Reagan adopts a playful tone while recounting his ranching misadventures. When it became clear that their oat crop was not going to make a profit, the Reagans purchased “fifty head of steers to grow fat on the stunted oats. Naturally, we were going to turn a tidy buck on this. We bought at 40 cents a lb. and turned them into the field to chew their way into a dividend,” with Reagan affirming that “Uncle Sam slapped a ceiling of 25¢ on beef." Reagan recounted some darker incidents as well, in particular when a “grand old mare” became fatally entangled in barbed wire and Reagan was forced to dispatch the animal himself: “Nancy was reluctant and doubted our right to decide over life and death. My own view was that in domesticating animals we have to accept some of Gods responsibility in these things…I couldn’t ask someone else to do my job so I loaded the rifle. This was a bad day to receive a phone call that I had been rejected for a role in an outdoor picture because the producer didn’t think I was the ranch type—besides he’d found just the fellow he needed in a New York play.” Reagan’s ranch was foremost a haven from the haughty plasticity of Hollywood, with their efforts and labors serving as a great source of pride for the couple: “When later the stars come out in greater numbers than they do over all the cities of the world and when we turn on the radio and hear that one of our foals (a leggy little stranger we helped into the world on a cold winter night) is now a winner at Santa Anita we feel kind of snug. But not for long, because out in the stable on a bed of straw another foal will be born tonight and tomorrow there are yearlings to be trained because this is Yearling Row.” In overall fine condition, with some creasing and rusty paperclip impressions.
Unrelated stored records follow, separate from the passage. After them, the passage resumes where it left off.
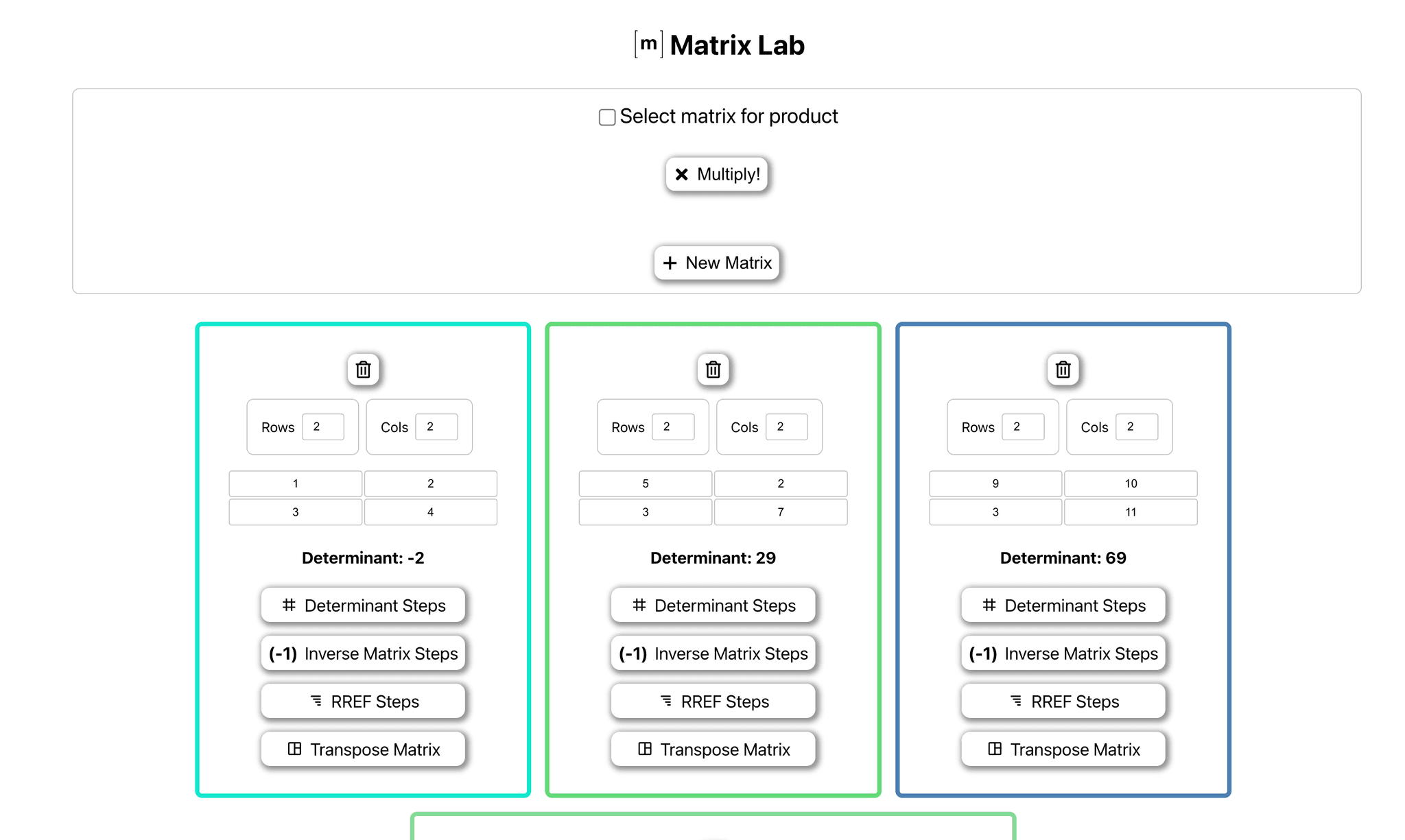Expand RREF Steps for second matrix
The width and height of the screenshot is (1405, 840).
click(714, 701)
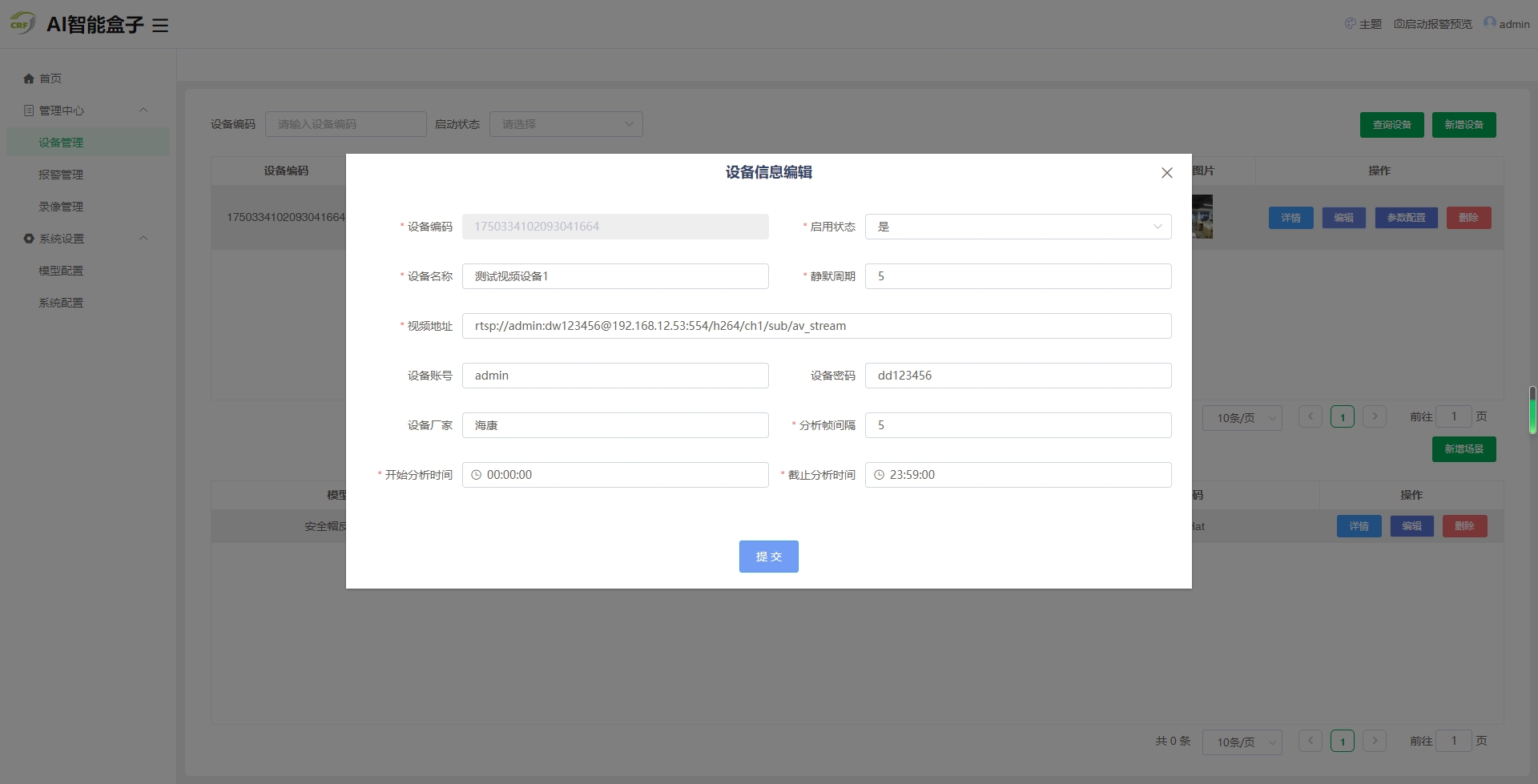Click the CRF logo icon
Image resolution: width=1538 pixels, height=784 pixels.
22,24
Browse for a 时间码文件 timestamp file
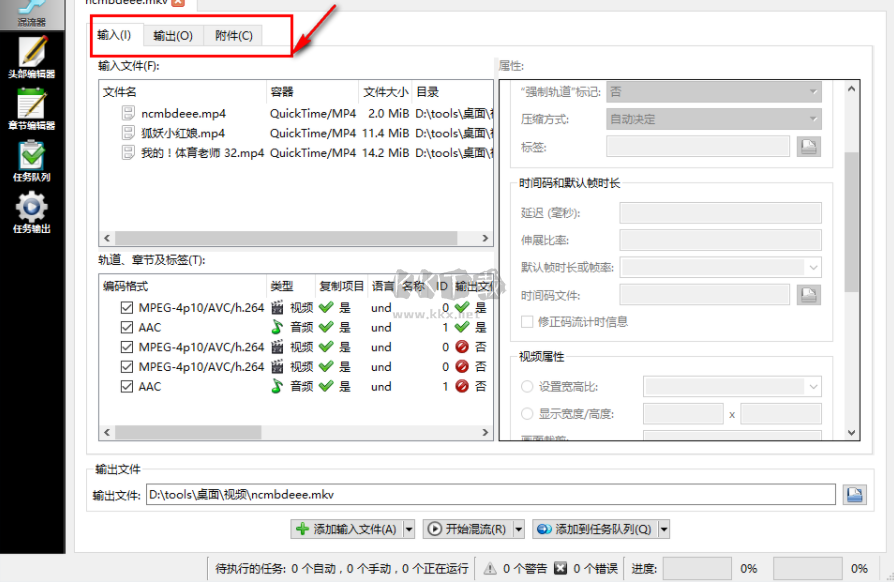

Purchased in March 1951, the vast 290-acre Yearling Row Ranch near Malibou Lake in Agoura Hills, California, proved a considerable upgrade from Reagan’s original eight-acre ‘Yearling Row’ ranch in Northridge, California. Although the property name is more closely associated with Reagan’s first wife—Yearling Row derives from the films Kings Row (starring Reagan) and The Yearling (starring Jane Wyman)—the larger ranch served as the bedrock for the relationship of Reagan and his then girlfriend Nancy Davis, whom he would soon marry on March 4, 1952. Although Reagan’s plan to turn the bucolic money pit into a radio series never floated with advertising agency McCann Erickson, the former SAG president was hired by General Electric in 1954 to host the General Electric Theater, a weekly TV drama series Reagan used as a springboard to flex his political ideas. After paying an estimated $85,000 for Yearling Row Ranch, Reagan sold it in 1966 for $1,900,000, using a portion of the money to pay debts from his successful run for the California governorship.